■ Provided records ■
+++++
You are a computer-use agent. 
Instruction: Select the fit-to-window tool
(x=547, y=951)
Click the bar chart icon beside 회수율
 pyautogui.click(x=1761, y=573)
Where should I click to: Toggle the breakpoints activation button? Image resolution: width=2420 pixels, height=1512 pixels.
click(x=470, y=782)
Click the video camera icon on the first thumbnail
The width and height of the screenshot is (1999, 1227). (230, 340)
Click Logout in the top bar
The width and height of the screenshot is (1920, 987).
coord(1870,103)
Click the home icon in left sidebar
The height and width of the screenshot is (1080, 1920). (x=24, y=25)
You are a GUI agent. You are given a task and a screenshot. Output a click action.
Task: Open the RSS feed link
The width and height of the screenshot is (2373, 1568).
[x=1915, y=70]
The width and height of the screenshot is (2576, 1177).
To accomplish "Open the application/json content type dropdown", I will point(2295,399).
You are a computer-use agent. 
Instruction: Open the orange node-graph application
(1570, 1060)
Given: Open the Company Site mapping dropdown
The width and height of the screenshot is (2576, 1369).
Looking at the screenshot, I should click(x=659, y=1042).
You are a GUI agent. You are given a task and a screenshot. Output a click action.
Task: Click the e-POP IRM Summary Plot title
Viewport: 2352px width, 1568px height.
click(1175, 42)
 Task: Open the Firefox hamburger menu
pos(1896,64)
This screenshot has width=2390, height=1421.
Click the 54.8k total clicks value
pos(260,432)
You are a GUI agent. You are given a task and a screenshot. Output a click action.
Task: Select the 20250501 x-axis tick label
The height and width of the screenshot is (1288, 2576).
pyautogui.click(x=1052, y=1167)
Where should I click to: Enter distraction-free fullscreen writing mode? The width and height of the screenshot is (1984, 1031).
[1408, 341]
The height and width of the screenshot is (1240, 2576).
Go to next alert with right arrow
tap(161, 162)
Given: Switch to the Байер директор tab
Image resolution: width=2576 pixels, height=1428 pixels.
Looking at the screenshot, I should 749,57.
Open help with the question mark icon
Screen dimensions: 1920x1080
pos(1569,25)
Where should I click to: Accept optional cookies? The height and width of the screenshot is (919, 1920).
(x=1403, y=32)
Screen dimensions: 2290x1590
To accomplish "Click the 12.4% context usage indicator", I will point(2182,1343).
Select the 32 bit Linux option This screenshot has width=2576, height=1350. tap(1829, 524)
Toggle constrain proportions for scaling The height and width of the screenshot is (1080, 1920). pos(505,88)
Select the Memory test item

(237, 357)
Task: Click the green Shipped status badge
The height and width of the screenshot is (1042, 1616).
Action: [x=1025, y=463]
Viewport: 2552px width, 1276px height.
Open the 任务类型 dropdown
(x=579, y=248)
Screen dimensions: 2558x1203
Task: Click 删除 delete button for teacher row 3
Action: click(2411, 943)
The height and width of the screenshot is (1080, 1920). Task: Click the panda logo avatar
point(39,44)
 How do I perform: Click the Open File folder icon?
+++++
■ Requirement ■
Please set down the entire listing once more, exactly as it stands.

■ Task output ■
You are a computer-use agent. 
Instruction: Select the fit-to-window tool
(x=547, y=951)
Click the bar chart icon beside 회수율
 pyautogui.click(x=1761, y=573)
Where should I click to: Toggle the breakpoints activation button? Image resolution: width=2420 pixels, height=1512 pixels.
click(x=470, y=782)
Click the video camera icon on the first thumbnail
The width and height of the screenshot is (1999, 1227). (230, 340)
Click Logout in the top bar
The width and height of the screenshot is (1920, 987).
coord(1870,103)
Click the home icon in left sidebar
The height and width of the screenshot is (1080, 1920). (x=24, y=25)
You are a GUI agent. You are given a task and a screenshot. Output a click action.
Task: Open the RSS feed link
The width and height of the screenshot is (2373, 1568).
[x=1915, y=70]
The width and height of the screenshot is (2576, 1177).
To accomplish "Open the application/json content type dropdown", I will point(2295,399).
You are a computer-use agent. 
Instruction: Open the orange node-graph application
(1570, 1060)
Given: Open the Company Site mapping dropdown
The width and height of the screenshot is (2576, 1369).
Looking at the screenshot, I should click(x=659, y=1042).
You are a GUI agent. You are given a task and a screenshot. Output a click action.
Task: Click the e-POP IRM Summary Plot title
Viewport: 2352px width, 1568px height.
click(1175, 42)
 Task: Open the Firefox hamburger menu
pos(1896,64)
This screenshot has width=2390, height=1421.
Click the 54.8k total clicks value
pos(260,432)
You are a GUI agent. You are given a task and a screenshot. Output a click action.
Task: Select the 20250501 x-axis tick label
The height and width of the screenshot is (1288, 2576).
pyautogui.click(x=1052, y=1167)
Where should I click to: Enter distraction-free fullscreen writing mode? The width and height of the screenshot is (1984, 1031).
[1408, 341]
The height and width of the screenshot is (1240, 2576).
Go to next alert with right arrow
tap(161, 162)
Given: Switch to the Байер директор tab
Image resolution: width=2576 pixels, height=1428 pixels.
Looking at the screenshot, I should 749,57.
Open help with the question mark icon
Screen dimensions: 1920x1080
pos(1569,25)
Where should I click to: Accept optional cookies? The height and width of the screenshot is (919, 1920).
(x=1403, y=32)
Screen dimensions: 2290x1590
To accomplish "Click the 12.4% context usage indicator", I will point(2182,1343).
Select the 32 bit Linux option This screenshot has width=2576, height=1350. tap(1829, 524)
Toggle constrain proportions for scaling The height and width of the screenshot is (1080, 1920). pos(505,88)
Select the Memory test item

(237, 357)
Task: Click the green Shipped status badge
The height and width of the screenshot is (1042, 1616).
Action: [x=1025, y=463]
Viewport: 2552px width, 1276px height.
Open the 任务类型 dropdown
(x=579, y=248)
Screen dimensions: 2558x1203
Task: Click 删除 delete button for teacher row 3
Action: click(2411, 943)
The height and width of the screenshot is (1080, 1920). Task: Click the panda logo avatar
point(39,44)
 How do I perform: Click the Open File folder icon?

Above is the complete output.